A responsável garantiu, por isso, que o oceano pode ser uma contribuição para as soluções dos problemas das alterações climáticas: “21% do esforço que teria que ser feito para atingir 1.5 de aumento da temperatura poderia, de alguma forma, vir do oceano, com as energias renováveis oceânicas, com mudanças no transporte marítimo, com soluções baseadas na natureza, com mudanças na maneira como fazemos a pesca e a aquacultura e com o armazenamento do carbono no fundo do mar”.
As algas são um fator fundamental neste tema, já que, à semelhança das árvores, conseguem contribuir para o sequestro de carbono. “As algas têm uma particularidade, isto porque elas estão assentes em rocha, portanto não se podem enterrar ali. O que acontece é que a biomassa dessas algas não é consumida, ela acaba por ir parar às praias e ao mar e, neste caso, há uma parte que vai afundar. E determinou-se que qualquer biomassa abaixo dos mil metros vai demorar milhares de anos a voltar à superfície, portanto considera-se que esse carbono foi sequestrado, mesmo que não esteja enterrado“, explicou.
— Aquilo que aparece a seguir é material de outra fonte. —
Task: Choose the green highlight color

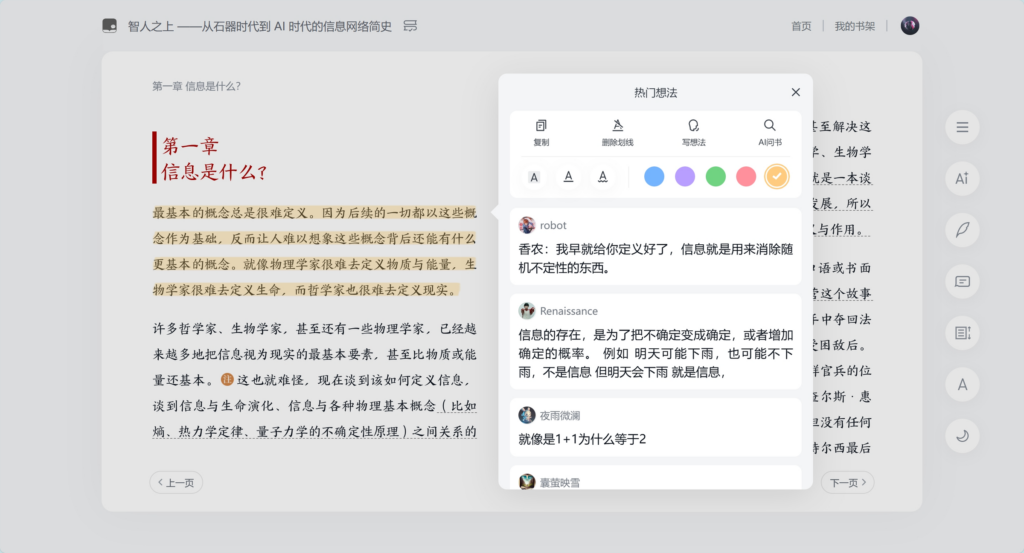Action: 715,177
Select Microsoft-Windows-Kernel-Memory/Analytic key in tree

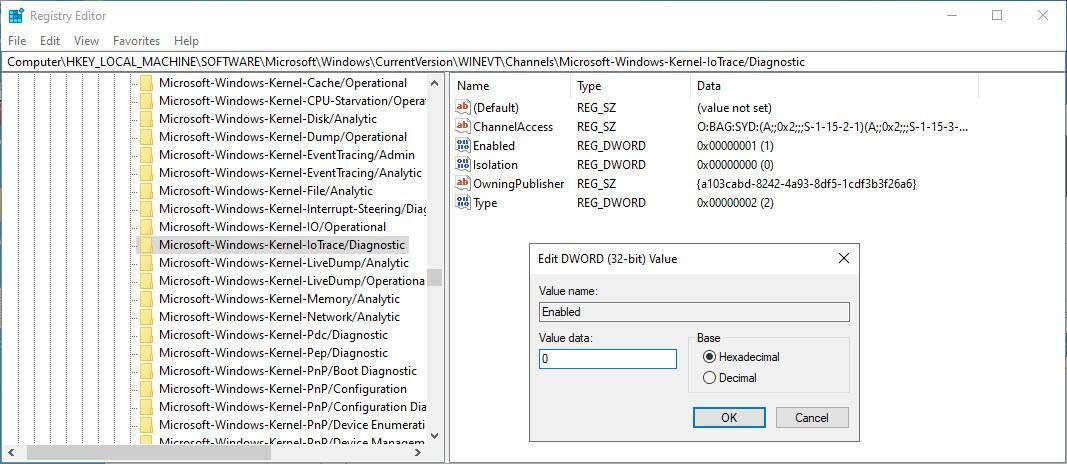(x=279, y=299)
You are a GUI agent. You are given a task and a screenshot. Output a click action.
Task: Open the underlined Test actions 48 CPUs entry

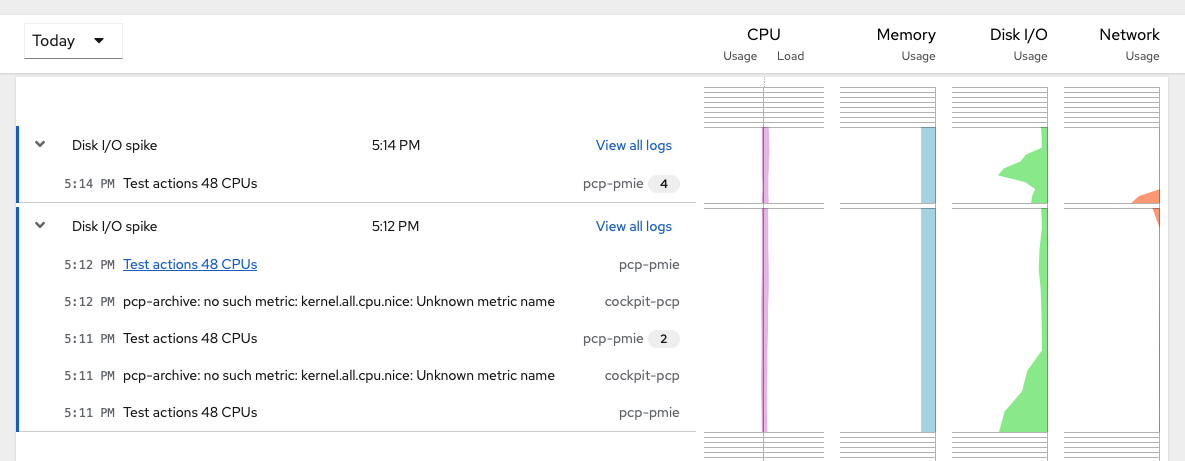pos(190,265)
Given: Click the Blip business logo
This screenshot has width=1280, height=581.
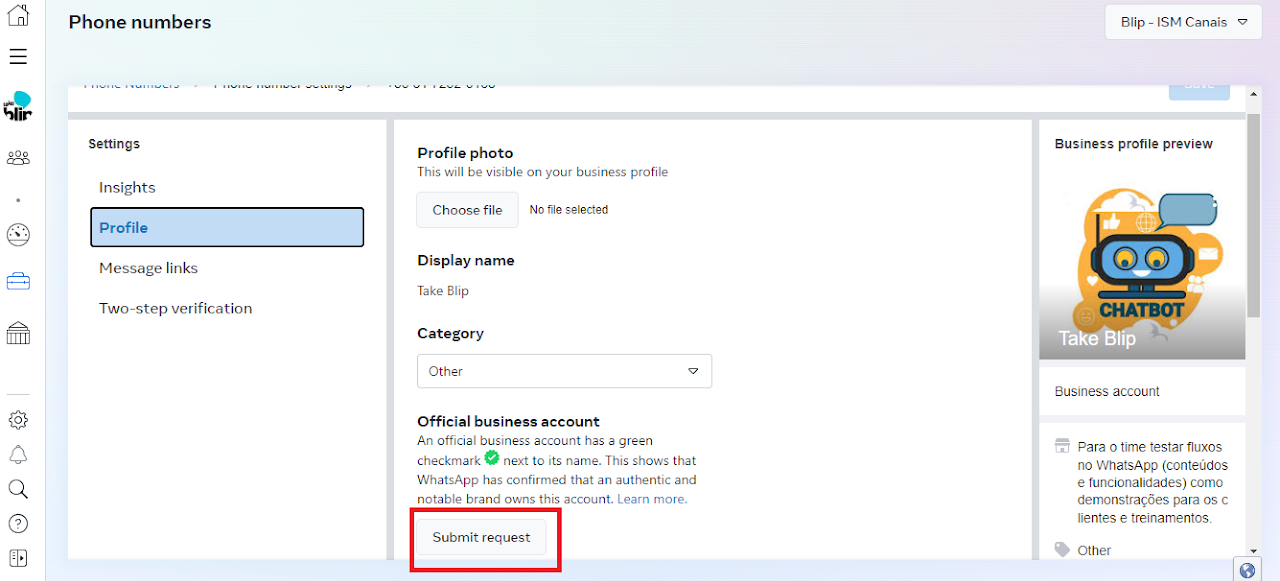Looking at the screenshot, I should pos(18,106).
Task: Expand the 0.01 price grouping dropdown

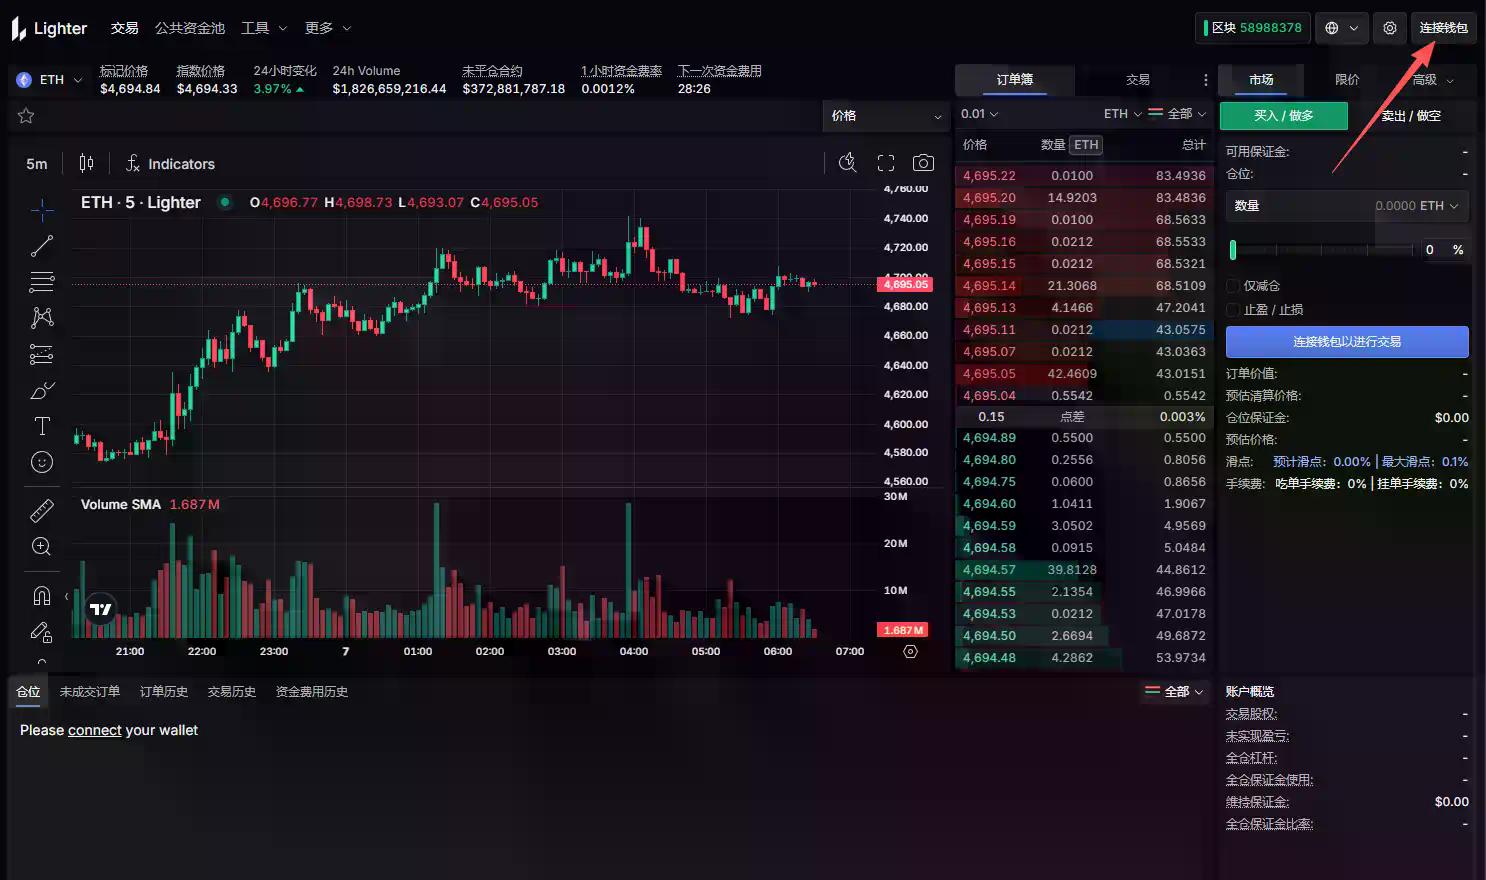Action: tap(979, 114)
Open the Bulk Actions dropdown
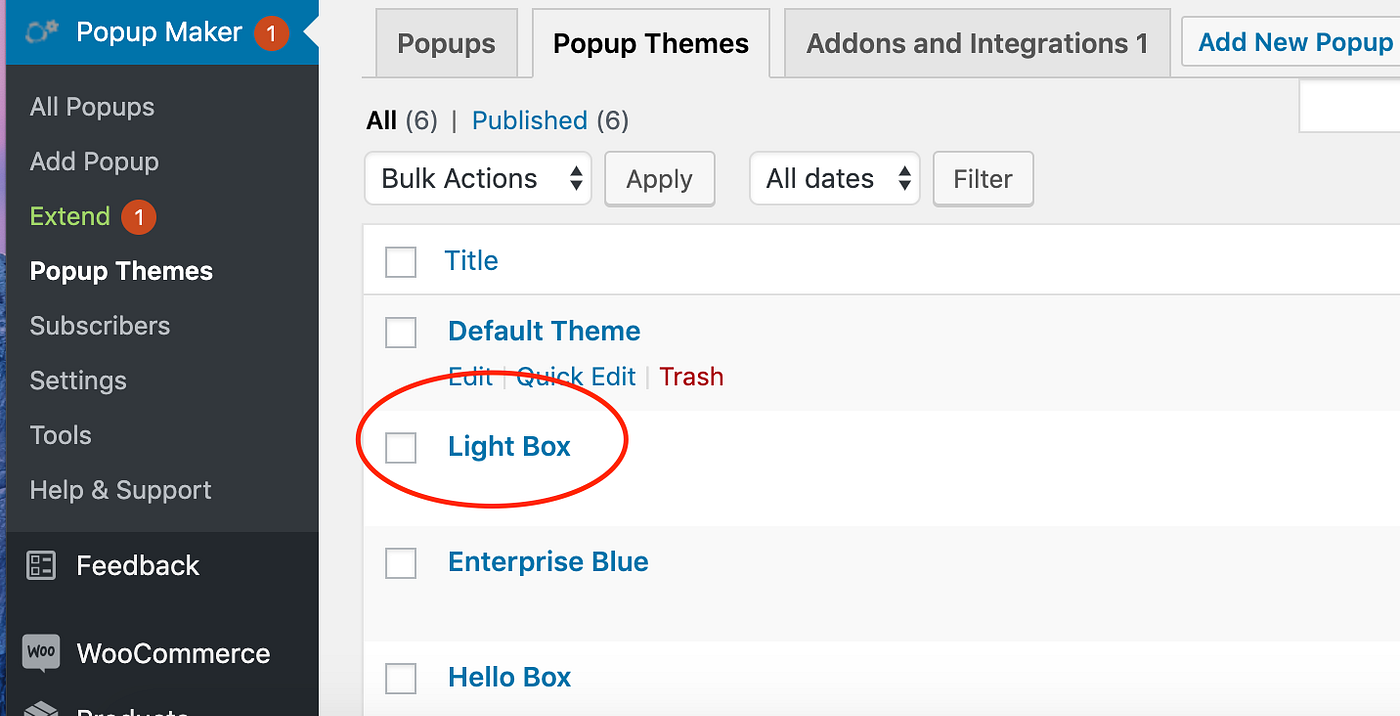This screenshot has height=716, width=1400. [478, 179]
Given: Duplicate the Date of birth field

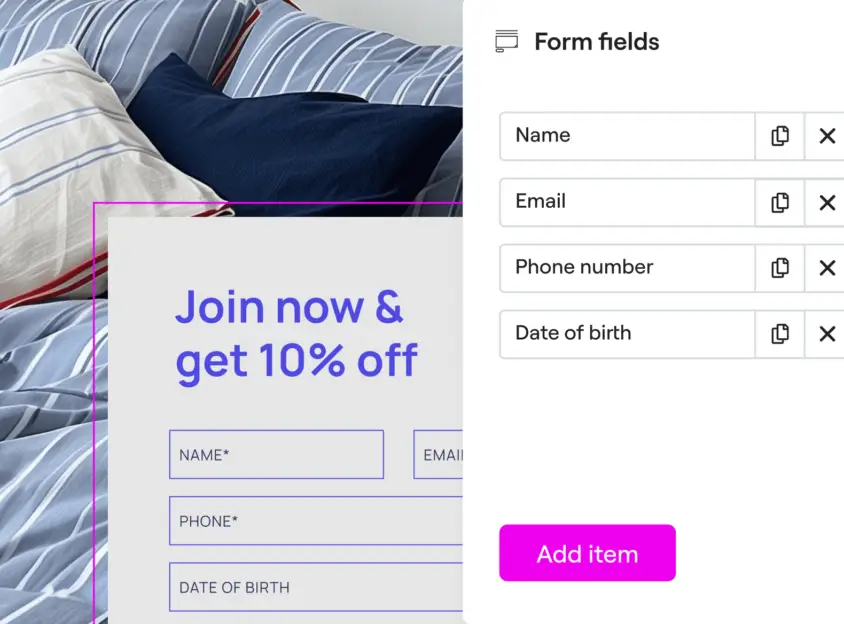Looking at the screenshot, I should pyautogui.click(x=780, y=334).
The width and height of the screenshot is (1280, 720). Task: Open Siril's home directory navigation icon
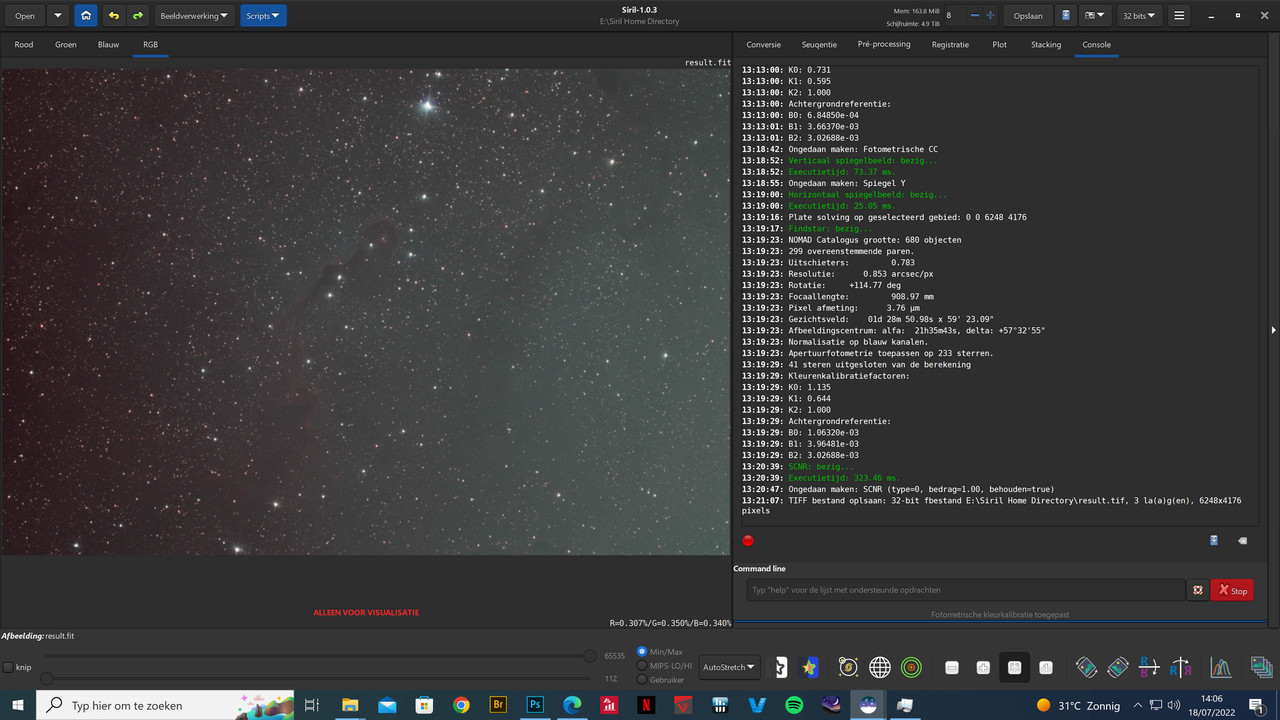(86, 15)
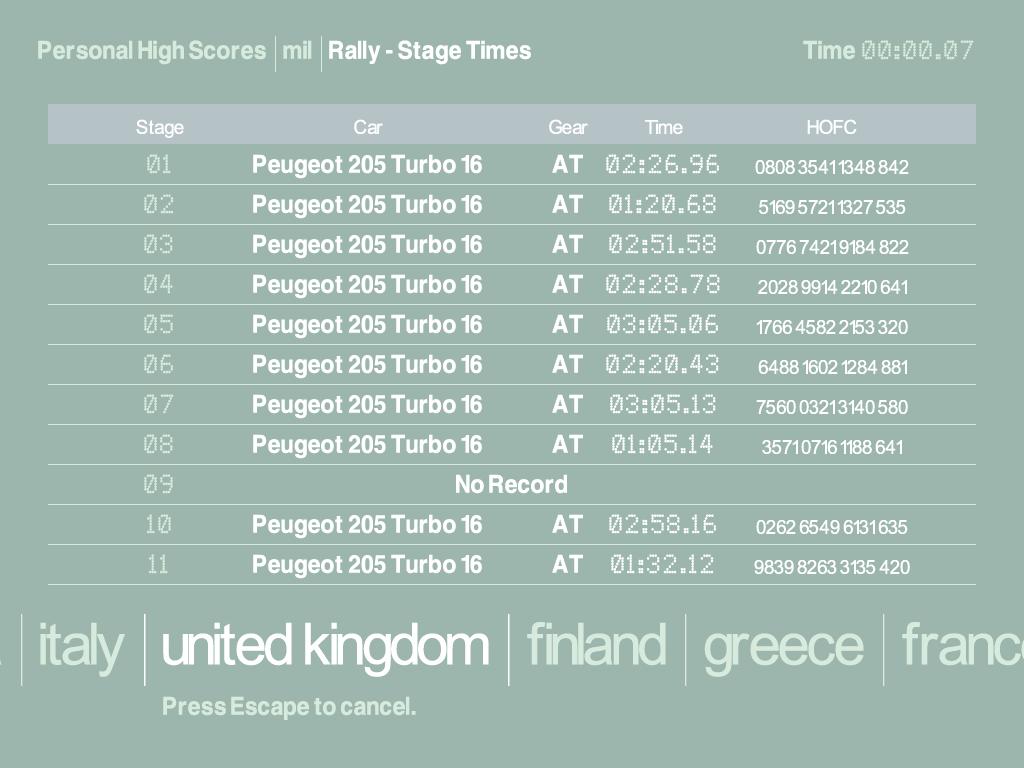The height and width of the screenshot is (768, 1024).
Task: Click the Stage column header
Action: (160, 127)
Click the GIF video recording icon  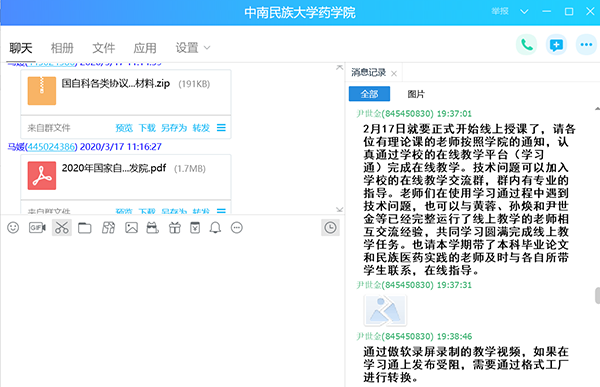[x=37, y=228]
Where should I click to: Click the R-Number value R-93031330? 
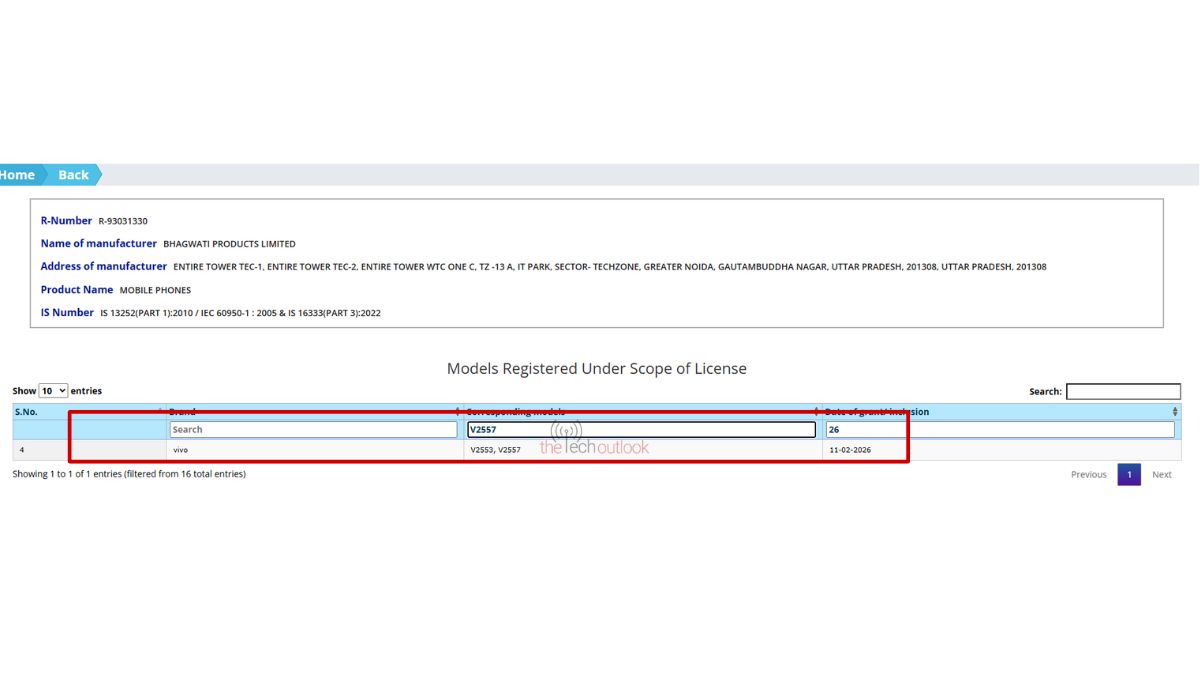(x=123, y=221)
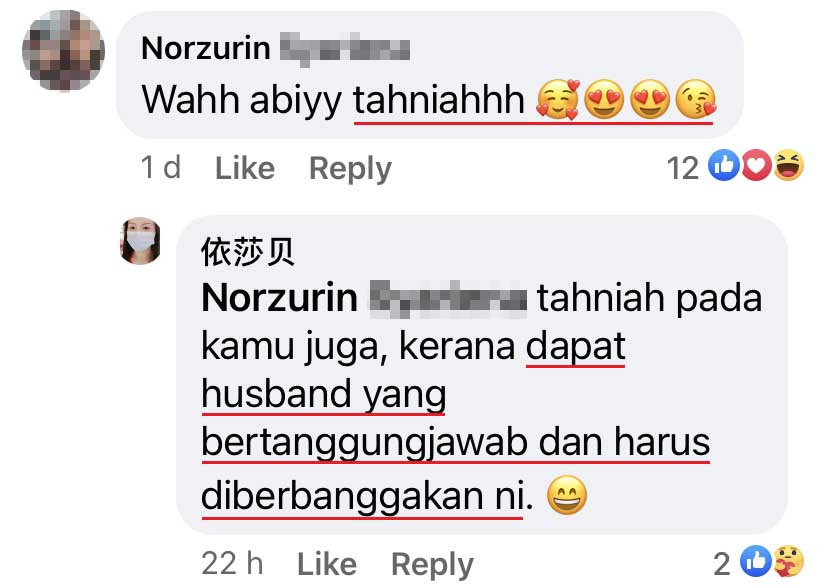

No entanto, Isabel Sousa Pinto reconheceu um problema neste processo, que está relacionado com a dificuldade de saber a quantidade de CO2 que é sequestrado e com o desaparecimento das florestas marinhas a nível global: “Estas algas estão a regredir aqui em Portugal, aliás, florestas marinhas já só temos mesmo na zona norte e temos tentado perceber porque é que isto aconteceu. Sabemos que a temperatura é um fator, mas não é o único”.
"Estamos a tentar perceber o que podemos fazer para restaurar estas florestas. Vamos repovoar áreas que costumavam ter estas algas para que elas deem origem a novas florestas e estamos a tentar determinar a quantidade de carbono das ainda existentes, e onde poderá ir parar o carbono das florestas que estamos a plantar.”
A responsável concluiu a sua intervenção explicando que a vantagem das algas em relação aos outros ecossistemas é que é possível aumentar muito a sua produção, através de cultivos. “A ideia é aumentar o sequestro de carbono através deste cultivo”, concluiu.